When a laryngeal nerve is damaged or destroyed, the vocal cord it controls no longer receives signals from the brain. It collapses in a neither-open-nor-closed position, where it eventually atrophies. It doesn’t open to allow easy breathing, and it doesn’t close to allow easy speaking. A person with VFP often can’t speak above a soft whisper because there is no way for the vocal cords to contact each other.

However, if the paralyzed cord can somehow be brought into contact with its partner, the happy result is audible speech. There are several ways to do this. The vocal cord itself can be shortened or repositioned surgically. A small custom-made piece can be inserted to give it structure. Or the cord can be injected with a substance such as saline, fat, or another material specifically designed for this purpose.

In my case, Dr. Woo suggested injecting the collapsed vocal fold with a toothpaste - like mixture of human skin cells, inert material, and saline called Cymetra. (This product is a type of Alloderm, a product used primarily to repair skin destroyed by burns or disease.) Normally, once a diagnosis of VFP is confirmed, the laryngologist will encourage the patient to wait and see if nerve function returns before performing surgery. (In most cases, it does, usually within three to twelve months). But if the paralysis is significant, using one of the injection techniques can be a real lifesaver. In my case, the gap between vocal cords was large, rendering me almost inaudible and posing a choking danger as I couldn’t effectively protect my trachea from liquid or food. I also wanted to be able to return to work, and my job involves a lot of talking.

So I eagerly booked the surgery. It turned out to be a terrific decision. Most of the material initially injected is slowly absorbed by the body, but what remains forms a “scaffold”, helping to support the paralyzed cord. Speaking is effortful but no longer impossible, I’ve returned to work, and my coworkers are now accustomed to my breathy-barky vocal quality.

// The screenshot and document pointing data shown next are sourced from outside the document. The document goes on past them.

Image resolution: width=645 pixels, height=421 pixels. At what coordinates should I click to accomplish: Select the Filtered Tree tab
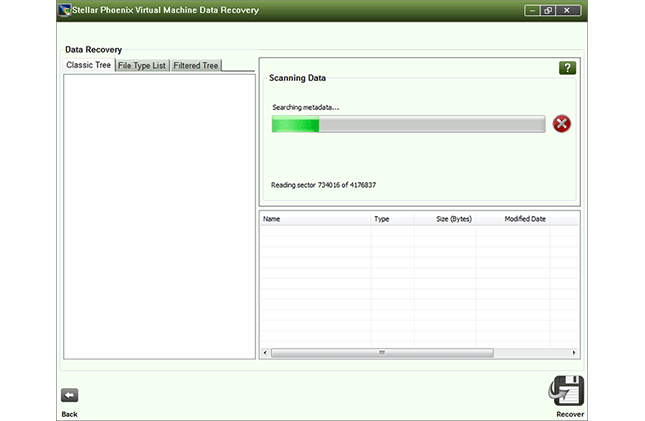[x=195, y=66]
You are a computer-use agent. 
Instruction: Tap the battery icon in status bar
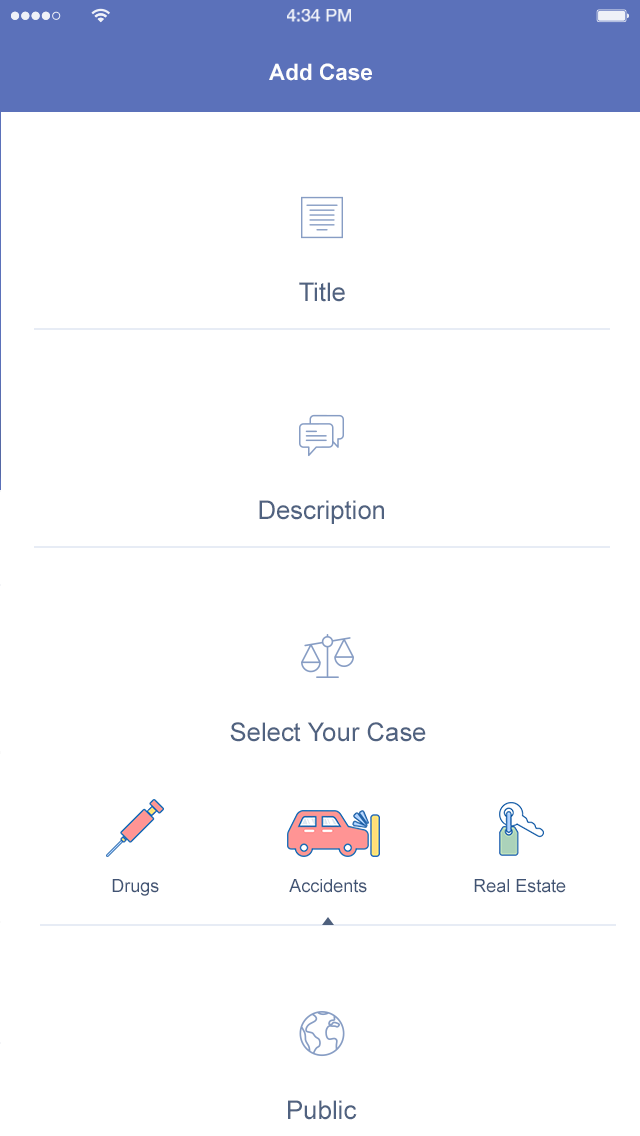pyautogui.click(x=611, y=15)
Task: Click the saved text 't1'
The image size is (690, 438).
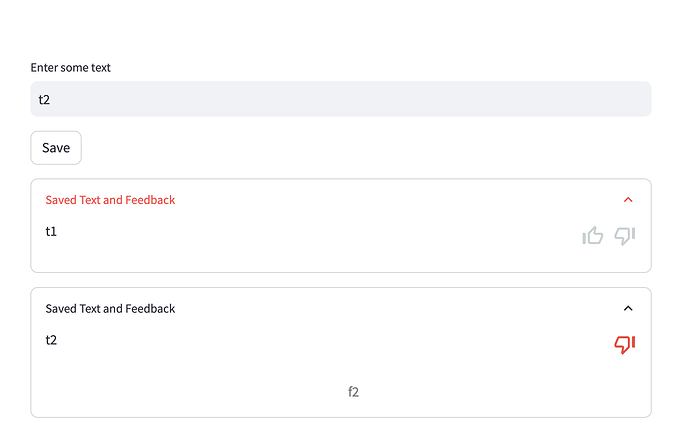Action: pyautogui.click(x=51, y=231)
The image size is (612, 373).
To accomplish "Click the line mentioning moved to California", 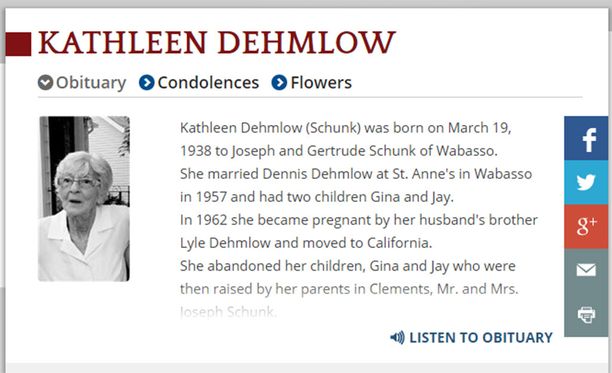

Having some voice is fantastic, but medialization has its drawbacks, too. During my surgery, the cord was overinjected slightly to compensate for the eventual loss of some of the material. Because the injected cord can't move like its "live" partner, the opening to the trachea is narrower. It's more difficult to breathe, especially during exertion. Climbing stairs shortly after the surgery, for example, was harder because rapid breathing caused stridor (a high-pitched wheezing sound) and the sensation of struggling for air. This gradually lessened as the plumped-up cord lost some of its fullness, but I'm still aware of the narrowed airway. If you're considering medialization, discuss the balance between speaking and breathing with your doctor. With VFP, you will probably no longer be able to do both with equal ease.

Medialization can go a long way toward restoring normal-sounding speech, but it is not a "cure" for the underlying cause. This surgery doesn't repair nerve damage. You will still have vocal fold paralysis. You may need or want more than one procedure to get the best function possible. Your doctor should be able to explain what you can reasonably expect, and what your long-term prognosis is likely to be.